"Tu sais l'effort qu'il t'en a coûté pour armer ton arc, pour adapter ta respiration, pour te concentrer sur ton objectif, pour clarifier ton intention, pour maintenir une posture élégante, pour respecter ta cible. Mais tu dois aussi comprendre que rien en ce monde ne reste longtemps auprès de nous : à un moment donné ta main devra s'ouvrir, et laisser ton intention suivre son destin." (Paulo Coelho - La voie de l'archer)
Ce voyage, nous l'avons en tête depuis des mois. Et nous l'avons préparé comme l'archer se concentre sur son objectif. Nous aimons aller là où nous porte le vent mais quand le but est de passer par l'Irak, l'Iran et l'Afghanistan pour rejoindre l'Inde et le Népal, il est impossible d'être dans l'improvisation totale. En tout cas, cela était le projet de départ. Sur deux ans. Entretemps, le projet a beaucoup évolué.

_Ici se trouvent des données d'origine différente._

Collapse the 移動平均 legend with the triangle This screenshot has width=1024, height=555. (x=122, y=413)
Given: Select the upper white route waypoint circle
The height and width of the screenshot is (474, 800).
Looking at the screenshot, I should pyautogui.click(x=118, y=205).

Car un voyage nomade à moto a pour compagne l’inconnue ; il convient de rester relax : il y a tant de paramètres qui interférent et imposent de s'adapter. Pour ce nouveau périple de boucles autour du monde, les surprises arrivent rapidement.

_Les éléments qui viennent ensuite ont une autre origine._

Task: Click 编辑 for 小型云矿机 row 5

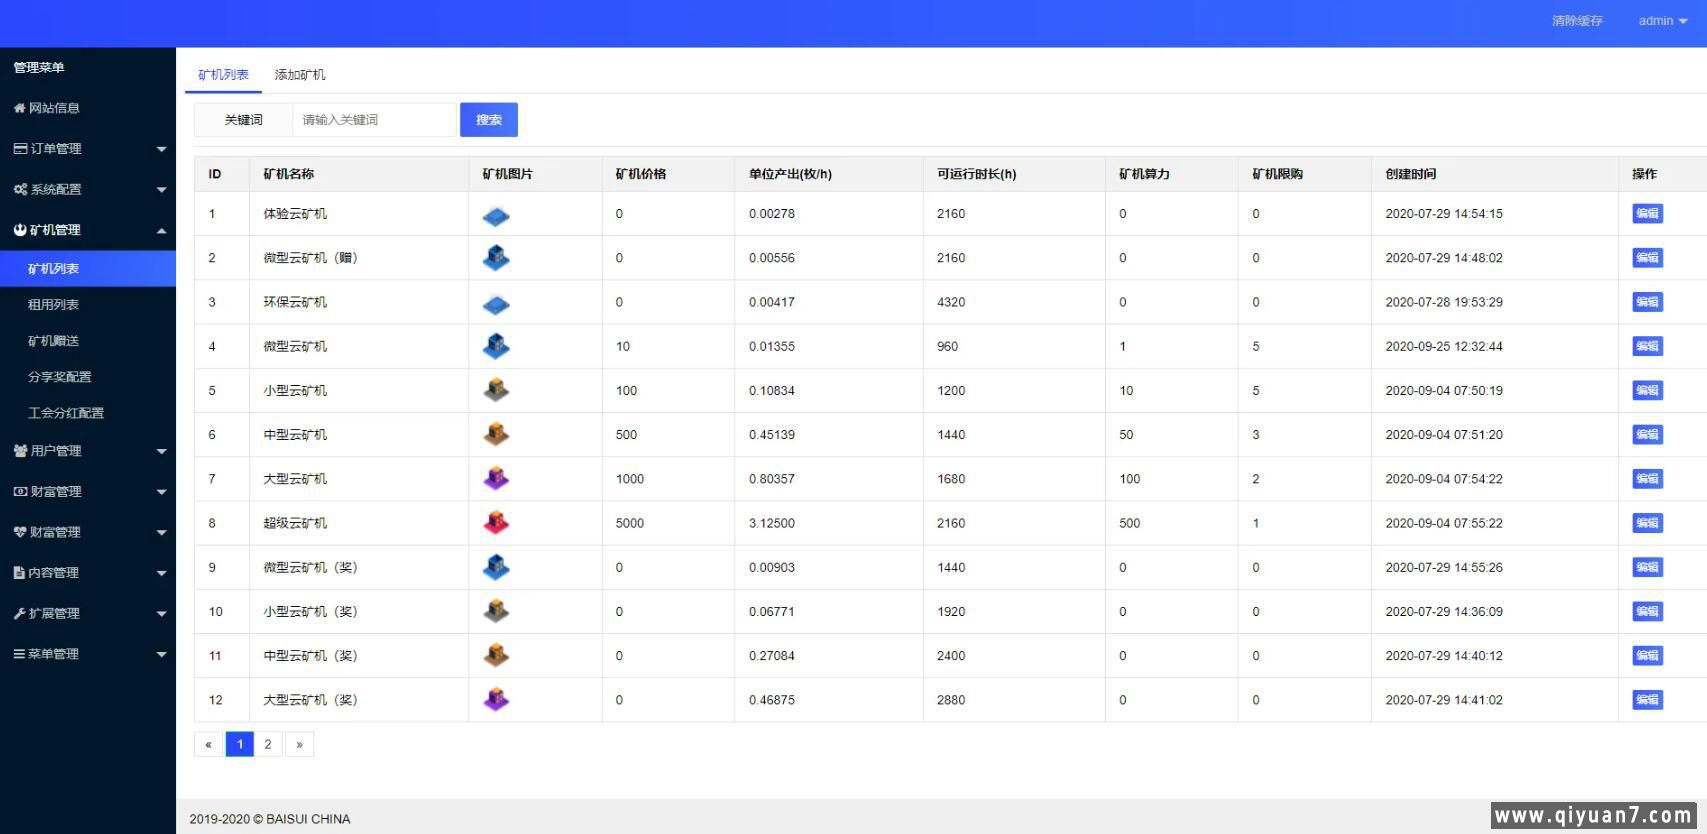Action: [1646, 391]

Une fois encore l’Univers bienveillant nous fait comprendre que les mésaventures sont une invitation à voir les choses sous un autre angle.
La Fontaine n’a-t-il pas dit : « À toute chose malheur est bon » ?
Nous sommes bien loin du malheur : force est de constater, qu’au niveau de la météo, le phénomène EL Nino semble vouloir particulièrement se jouer des saisons.
Nous avons 2 mois de retard sur la prévision du départ et finalement c’est une chance car nombre de nos copains partis plus tôt n’ont pu bénéficier d’un temps clément.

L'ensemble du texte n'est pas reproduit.